▶ [Available data]:

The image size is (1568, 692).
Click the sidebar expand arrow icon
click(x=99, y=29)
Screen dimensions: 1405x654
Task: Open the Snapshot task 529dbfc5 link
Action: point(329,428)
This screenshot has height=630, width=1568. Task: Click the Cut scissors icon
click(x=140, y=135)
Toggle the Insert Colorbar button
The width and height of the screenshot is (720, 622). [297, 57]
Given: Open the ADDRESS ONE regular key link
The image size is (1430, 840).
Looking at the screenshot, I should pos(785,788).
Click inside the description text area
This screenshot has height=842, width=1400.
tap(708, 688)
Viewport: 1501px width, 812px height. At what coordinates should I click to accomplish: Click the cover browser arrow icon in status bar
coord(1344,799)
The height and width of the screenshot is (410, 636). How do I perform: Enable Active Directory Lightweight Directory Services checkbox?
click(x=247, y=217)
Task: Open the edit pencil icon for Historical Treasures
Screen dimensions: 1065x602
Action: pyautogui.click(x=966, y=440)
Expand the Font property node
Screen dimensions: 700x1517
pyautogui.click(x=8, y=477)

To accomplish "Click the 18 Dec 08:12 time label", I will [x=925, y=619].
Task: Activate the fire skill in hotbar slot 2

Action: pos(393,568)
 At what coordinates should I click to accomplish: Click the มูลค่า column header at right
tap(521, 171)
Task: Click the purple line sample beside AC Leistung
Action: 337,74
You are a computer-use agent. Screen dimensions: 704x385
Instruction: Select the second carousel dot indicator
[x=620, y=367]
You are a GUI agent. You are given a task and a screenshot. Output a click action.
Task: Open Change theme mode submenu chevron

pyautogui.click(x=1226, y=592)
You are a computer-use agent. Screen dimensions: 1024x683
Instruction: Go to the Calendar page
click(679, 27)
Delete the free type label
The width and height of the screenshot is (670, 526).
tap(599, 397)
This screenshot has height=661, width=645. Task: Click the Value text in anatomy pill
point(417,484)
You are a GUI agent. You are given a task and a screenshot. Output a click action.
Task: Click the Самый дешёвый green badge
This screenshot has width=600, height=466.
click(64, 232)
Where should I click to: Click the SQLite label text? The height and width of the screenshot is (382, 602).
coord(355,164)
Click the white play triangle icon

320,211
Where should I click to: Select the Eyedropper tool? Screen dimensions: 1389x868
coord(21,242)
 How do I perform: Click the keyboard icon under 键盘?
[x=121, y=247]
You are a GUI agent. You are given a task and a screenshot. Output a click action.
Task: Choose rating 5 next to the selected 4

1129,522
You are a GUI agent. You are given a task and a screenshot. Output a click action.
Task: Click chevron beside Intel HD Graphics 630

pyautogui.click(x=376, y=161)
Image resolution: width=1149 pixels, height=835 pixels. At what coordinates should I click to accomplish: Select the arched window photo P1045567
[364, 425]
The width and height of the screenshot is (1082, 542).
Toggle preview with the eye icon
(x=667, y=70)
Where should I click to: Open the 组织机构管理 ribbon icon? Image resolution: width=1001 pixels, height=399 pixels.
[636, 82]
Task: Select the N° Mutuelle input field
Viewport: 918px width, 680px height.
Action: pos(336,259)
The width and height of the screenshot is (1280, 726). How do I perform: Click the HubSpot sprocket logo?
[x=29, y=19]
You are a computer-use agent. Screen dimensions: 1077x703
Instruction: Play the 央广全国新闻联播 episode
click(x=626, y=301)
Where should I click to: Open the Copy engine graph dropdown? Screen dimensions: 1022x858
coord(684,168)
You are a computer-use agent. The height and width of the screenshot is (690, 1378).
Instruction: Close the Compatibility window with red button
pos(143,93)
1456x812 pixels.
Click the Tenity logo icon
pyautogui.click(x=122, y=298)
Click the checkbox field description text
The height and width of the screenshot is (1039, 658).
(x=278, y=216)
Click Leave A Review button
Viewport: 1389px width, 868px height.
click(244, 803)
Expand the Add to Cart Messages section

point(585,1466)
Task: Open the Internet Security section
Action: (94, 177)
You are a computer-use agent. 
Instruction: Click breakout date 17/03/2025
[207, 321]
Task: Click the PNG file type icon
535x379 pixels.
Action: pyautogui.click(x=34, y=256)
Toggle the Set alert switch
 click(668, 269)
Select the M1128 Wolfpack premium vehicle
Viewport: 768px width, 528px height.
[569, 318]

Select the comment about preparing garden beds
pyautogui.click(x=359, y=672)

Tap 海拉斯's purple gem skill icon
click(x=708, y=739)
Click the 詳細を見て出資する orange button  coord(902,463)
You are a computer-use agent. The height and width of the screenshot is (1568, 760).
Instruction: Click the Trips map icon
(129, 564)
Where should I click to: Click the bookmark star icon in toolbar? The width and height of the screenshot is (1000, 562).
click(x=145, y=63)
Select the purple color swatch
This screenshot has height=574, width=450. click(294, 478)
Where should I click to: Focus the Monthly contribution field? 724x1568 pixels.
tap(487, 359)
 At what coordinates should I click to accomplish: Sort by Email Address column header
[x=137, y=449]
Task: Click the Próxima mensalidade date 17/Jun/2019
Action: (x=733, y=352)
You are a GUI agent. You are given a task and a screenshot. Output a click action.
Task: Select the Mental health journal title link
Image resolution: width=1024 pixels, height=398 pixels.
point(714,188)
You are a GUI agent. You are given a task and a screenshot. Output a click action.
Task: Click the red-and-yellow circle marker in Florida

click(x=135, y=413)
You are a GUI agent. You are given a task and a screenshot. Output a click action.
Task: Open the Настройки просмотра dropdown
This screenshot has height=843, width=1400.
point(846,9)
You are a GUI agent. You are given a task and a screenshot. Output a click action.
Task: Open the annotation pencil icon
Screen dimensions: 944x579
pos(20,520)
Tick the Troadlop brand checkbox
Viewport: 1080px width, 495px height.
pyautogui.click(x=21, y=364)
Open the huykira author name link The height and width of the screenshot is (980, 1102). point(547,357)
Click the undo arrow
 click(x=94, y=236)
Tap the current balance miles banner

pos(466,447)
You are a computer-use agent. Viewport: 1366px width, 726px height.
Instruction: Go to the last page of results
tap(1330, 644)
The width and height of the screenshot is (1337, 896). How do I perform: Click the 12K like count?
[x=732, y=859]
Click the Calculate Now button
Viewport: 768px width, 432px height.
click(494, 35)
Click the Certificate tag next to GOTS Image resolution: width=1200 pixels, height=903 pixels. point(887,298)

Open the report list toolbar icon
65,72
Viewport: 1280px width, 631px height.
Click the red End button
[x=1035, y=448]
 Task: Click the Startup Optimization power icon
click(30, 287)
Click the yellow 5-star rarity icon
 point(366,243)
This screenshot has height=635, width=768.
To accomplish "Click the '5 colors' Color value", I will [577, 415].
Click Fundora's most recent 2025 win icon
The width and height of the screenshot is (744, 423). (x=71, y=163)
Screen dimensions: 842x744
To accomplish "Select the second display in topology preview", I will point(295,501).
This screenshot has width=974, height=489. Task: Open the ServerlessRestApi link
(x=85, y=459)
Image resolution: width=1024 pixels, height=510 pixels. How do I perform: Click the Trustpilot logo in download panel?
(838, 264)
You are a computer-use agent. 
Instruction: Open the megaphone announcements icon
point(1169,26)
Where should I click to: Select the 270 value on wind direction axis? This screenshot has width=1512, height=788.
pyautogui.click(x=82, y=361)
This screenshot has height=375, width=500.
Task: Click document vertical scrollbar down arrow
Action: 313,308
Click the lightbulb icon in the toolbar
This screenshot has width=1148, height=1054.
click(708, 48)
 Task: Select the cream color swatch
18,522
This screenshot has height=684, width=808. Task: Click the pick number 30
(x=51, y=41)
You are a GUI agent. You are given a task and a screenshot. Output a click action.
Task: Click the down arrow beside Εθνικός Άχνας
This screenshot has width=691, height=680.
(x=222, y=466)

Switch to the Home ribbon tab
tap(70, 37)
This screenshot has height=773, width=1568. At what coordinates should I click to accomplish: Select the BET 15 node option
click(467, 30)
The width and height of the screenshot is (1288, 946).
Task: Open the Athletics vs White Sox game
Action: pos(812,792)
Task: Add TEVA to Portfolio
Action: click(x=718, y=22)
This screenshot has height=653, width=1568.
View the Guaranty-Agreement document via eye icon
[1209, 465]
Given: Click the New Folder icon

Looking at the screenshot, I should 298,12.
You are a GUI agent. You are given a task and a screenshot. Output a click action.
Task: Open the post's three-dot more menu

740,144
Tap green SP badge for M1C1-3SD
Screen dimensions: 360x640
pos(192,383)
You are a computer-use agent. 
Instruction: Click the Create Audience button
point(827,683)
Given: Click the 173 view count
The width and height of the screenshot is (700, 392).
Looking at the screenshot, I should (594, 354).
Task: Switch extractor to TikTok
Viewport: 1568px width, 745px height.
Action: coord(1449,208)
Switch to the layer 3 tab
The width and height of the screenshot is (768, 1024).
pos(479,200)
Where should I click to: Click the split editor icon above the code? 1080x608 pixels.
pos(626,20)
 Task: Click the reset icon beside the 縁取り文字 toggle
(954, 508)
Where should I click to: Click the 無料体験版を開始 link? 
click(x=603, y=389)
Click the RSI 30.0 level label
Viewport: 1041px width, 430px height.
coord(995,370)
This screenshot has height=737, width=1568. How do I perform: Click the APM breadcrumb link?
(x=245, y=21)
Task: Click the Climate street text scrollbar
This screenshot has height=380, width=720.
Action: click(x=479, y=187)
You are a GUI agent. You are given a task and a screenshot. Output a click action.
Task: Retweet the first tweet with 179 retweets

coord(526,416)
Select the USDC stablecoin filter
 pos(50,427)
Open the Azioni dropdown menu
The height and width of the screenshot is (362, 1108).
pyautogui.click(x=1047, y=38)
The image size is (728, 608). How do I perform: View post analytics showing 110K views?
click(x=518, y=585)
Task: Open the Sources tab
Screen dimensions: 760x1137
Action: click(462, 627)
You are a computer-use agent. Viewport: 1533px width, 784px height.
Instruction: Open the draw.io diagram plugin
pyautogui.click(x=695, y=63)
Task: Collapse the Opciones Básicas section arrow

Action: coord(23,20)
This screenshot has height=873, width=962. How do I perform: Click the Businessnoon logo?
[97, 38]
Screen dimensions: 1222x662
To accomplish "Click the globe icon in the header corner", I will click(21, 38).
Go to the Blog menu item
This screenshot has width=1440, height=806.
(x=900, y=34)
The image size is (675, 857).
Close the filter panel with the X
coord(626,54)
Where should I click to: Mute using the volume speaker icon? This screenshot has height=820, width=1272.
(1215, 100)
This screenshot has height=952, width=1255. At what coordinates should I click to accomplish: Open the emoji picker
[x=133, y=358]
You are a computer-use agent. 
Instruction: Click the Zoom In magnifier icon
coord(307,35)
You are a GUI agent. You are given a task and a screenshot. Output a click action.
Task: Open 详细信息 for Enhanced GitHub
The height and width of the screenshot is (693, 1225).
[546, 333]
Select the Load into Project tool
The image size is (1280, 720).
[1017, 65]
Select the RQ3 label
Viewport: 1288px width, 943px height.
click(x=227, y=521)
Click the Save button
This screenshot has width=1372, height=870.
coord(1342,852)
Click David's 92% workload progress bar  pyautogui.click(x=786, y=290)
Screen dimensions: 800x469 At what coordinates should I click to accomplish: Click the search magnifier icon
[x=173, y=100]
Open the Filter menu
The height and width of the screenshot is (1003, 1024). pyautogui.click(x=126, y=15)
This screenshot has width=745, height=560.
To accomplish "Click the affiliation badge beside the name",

▶ [Your assignment]: In the records above, locate the lines holding the word "pencil". Copy each of them.

▶ [Exercise result]:
Task: Open the edit pencil icon for Historical Treasures
Task: Open the annotation pencil icon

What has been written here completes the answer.